-------- INPUT --------
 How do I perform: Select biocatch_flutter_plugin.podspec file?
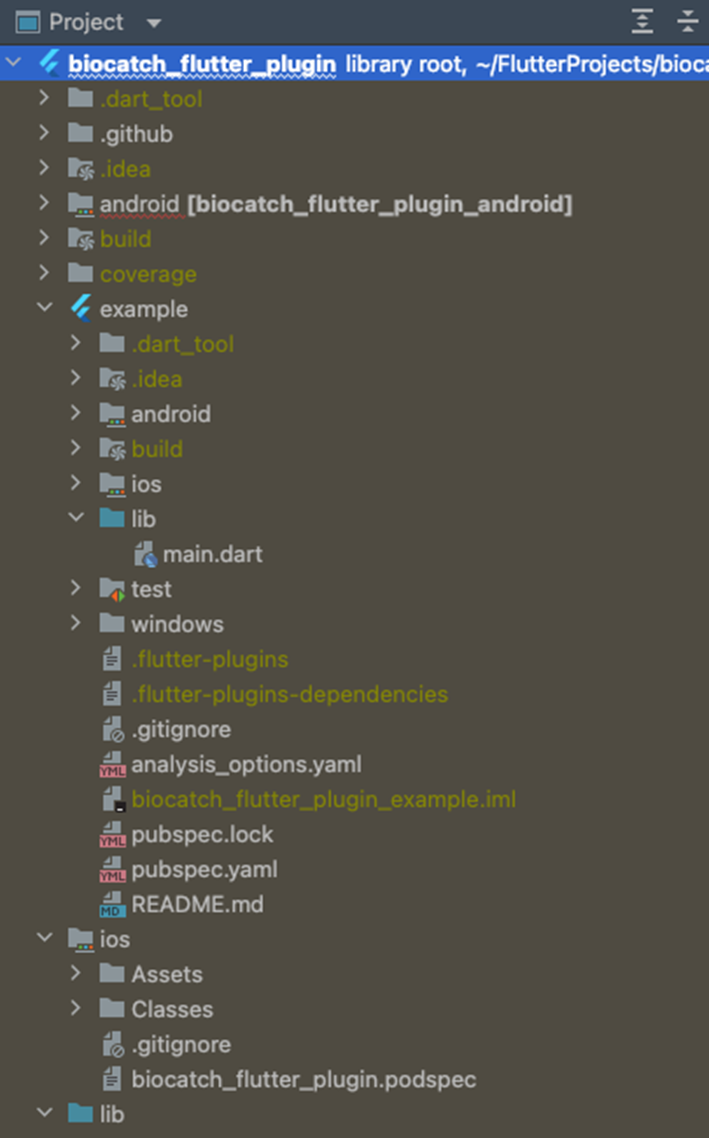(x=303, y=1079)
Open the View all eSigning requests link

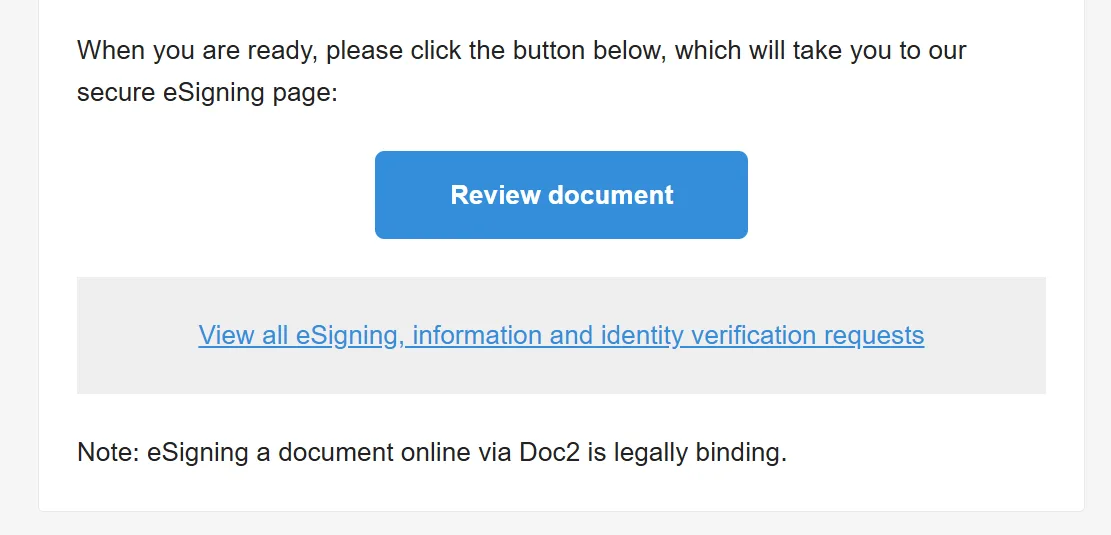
--------
-------- INPUT --------
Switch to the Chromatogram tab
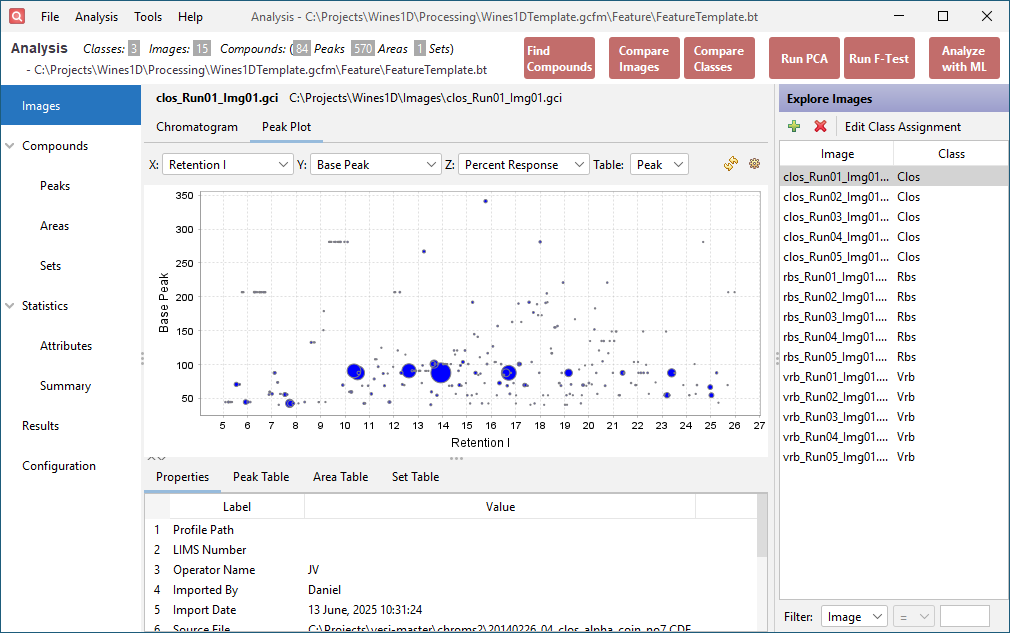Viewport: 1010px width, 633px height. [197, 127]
--------
• [WHAT YOU ARE ASKED TO DO] Output the records from the line with "How do I perform: Select" up to and including the line with "Open the View all eSigning requests link" as a numbered list. Skip blank lines and leave out the pictures.

• [RESPONSE TO THIS TASK]
1.  How do I perform: Select biocatch_flutter_plugin.podspec file?
2. (x=303, y=1079)
3. Open the View all eSigning requests link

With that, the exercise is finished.